Today’s reading is Mark 4:21-25:
And Jesus said to them, “Is a lamp brought in to be put under a basket, or under a bed, and not on a stand? For nothing is hidden except to be made manifest; nor is anything secret except to come to light. If anyone has ears to hear, let him hear.” And he said to them, “Pay attention to what you hear: with the measure you use, it will be measured to you, and still more will be added to you. For to the one who has, more will be given, and from the one who has not, even what he has will be taken away.”
In what is now referred to as the fourth chapter of Mark, Jesus delivers several teachings regarding the Kingdom of God. For this reason, Mark’s version of the “lamp on a stand” teaching should be interpreted through the contextual theme of the Kingdom of God rather than that of evangelism and conduct of disciples (Mt 5:15-16) or the more ambiguous application in the Lukan account (Lk 11:33-36). If the lamp and the lampstand are parabolic of the Kingdom of God, then what does Jesus mean when he says, “For nothing is hidden except to be made manifest; nor is anything secret except to come to light”?
Let’s start with the lamp and the lampstand. Jesus begins the lesson by asking a double-question ‘Is a lamp brought in to be put under a basket, or under a bed, and not on a stand?” The point is fairly clear: lamps are used for the purpose of illumination – for revelation. When placed on a stand the light of the lamp scatters the darkness and reveals what was previously hidden. Conversely, hiding a lamp under a basket or a bed would be contrary to its intended function.
Okay, but what is the lamp and what exactly is it illuminating? As already noted, the surrounding context of this metaphor is a string of parables explicitly regarding the Kingdom of God. Although there are a variety of possible interpretations, for reasons already mentioned, the most probable meaning of the “lamp” has something to do with the identity of Jesus as Son of God and the coming of His Kingdom. But this may seem strange to the astute reader who may have noticed that at the time of the teaching both of these things were not well known and largely shrouded in mysterious parables. Just a few verses up, Jesus told His disciples “To you has been given the secret of the kingdom of God, but for those outside everything is in parables” (Mk 4:11). Why then is Jesus not being a lamp on a stand but rather a lamp under a basket? Did Jesus not just point to the absurdity of covering a lamp? Should not the mystery of the Kingdom of God be revealed and His identity as Son of God be may made clear?

→ QUESTIONS:
1 > Reproduce the stretch of the passage on Mark 4:21-25 from "Let’s start with" through "its intended function.", word for word.
2 > Pick up the passage on Mark 4:21-25 after its last sentence and keep writing it.
The data has nothing to do with this.

Records from a dataset

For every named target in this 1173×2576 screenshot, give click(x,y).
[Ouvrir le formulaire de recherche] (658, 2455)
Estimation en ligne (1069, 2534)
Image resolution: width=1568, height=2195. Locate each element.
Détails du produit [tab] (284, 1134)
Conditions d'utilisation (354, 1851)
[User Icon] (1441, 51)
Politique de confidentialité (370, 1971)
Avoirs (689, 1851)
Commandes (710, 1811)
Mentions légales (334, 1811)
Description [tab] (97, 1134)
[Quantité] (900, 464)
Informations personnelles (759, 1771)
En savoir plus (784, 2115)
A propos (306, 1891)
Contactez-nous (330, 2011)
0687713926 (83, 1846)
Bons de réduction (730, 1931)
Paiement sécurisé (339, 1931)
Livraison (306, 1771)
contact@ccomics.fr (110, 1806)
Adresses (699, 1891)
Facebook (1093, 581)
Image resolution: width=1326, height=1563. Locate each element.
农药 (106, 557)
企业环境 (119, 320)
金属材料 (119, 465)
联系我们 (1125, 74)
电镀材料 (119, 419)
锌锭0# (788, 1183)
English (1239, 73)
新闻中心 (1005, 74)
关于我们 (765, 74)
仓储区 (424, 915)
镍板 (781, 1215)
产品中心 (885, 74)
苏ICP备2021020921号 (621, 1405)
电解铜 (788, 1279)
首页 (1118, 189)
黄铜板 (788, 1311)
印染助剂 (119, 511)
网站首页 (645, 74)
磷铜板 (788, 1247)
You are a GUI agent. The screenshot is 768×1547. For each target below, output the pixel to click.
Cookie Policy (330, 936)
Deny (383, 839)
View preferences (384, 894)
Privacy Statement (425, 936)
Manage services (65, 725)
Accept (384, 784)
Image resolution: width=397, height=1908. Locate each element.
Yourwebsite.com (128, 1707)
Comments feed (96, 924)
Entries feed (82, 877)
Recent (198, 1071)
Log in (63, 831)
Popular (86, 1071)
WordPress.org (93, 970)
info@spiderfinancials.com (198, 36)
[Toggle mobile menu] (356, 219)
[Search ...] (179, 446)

→ SOLVED TASKS:
1 >
Let’s start with the lamp and the lampstand. Jesus begins the lesson by asking a double-question ‘Is a lamp brought in to be put under a basket, or under a bed, and not on a stand?” The point is fairly clear: lamps are used for the purpose of illumination – for revelation. When placed on a stand the light of the lamp scatters the darkness and reveals what was previously hidden. Conversely, hiding a lamp under a basket or a bed would be contrary to its intended function.

2 >
The verse that follows offers what appears at first glance to be a dose of conflicting logic. “For nothing is hidden except to be made manifest; nor is anything secret except to come to light” (Mk 4:22). This seems at odds with the principle of placing a lamp on the stand. Moreover, the notion of hiding something in order to reveal it seems generally backwards. Reconciliation of these two verses and the meaning of the parable becomes clearer upon the earlier observation that, at the time of Jesus’s preaching, the lamp was not on the lampstand but rather was still covered; the knowledge of the Kingdom and the Redemption plan was still a secret. But why?
The lamp was kept hidden and the Kingdom of God kept a secret temporarily so that men living in darkness would unwittingly play their role in accomplishing God’s redemptive plan.
Taken as a fraud,
Just another man.
They killed the Son of God,
They offered up the Lamb.
“They do not know what they do”
Forgive them God of Grace.
The soldiers standing there,
Who slapped their Savior’s face.
The grave, it tried to hold Him
And it did for three short days.
Then Jesus rose again
At last the Lamp is raised.
Thus, the lamp is no longer covered. And although darkness still exists, the light spreads as more and more people come to know Christ as Lord, and there will be a day when all will see the Lamp on His stand and every knee will bow and every tongue will confess that Jesus is Lord.
Daniel Lowery ’16 is a Government concentrator living in Dudley House.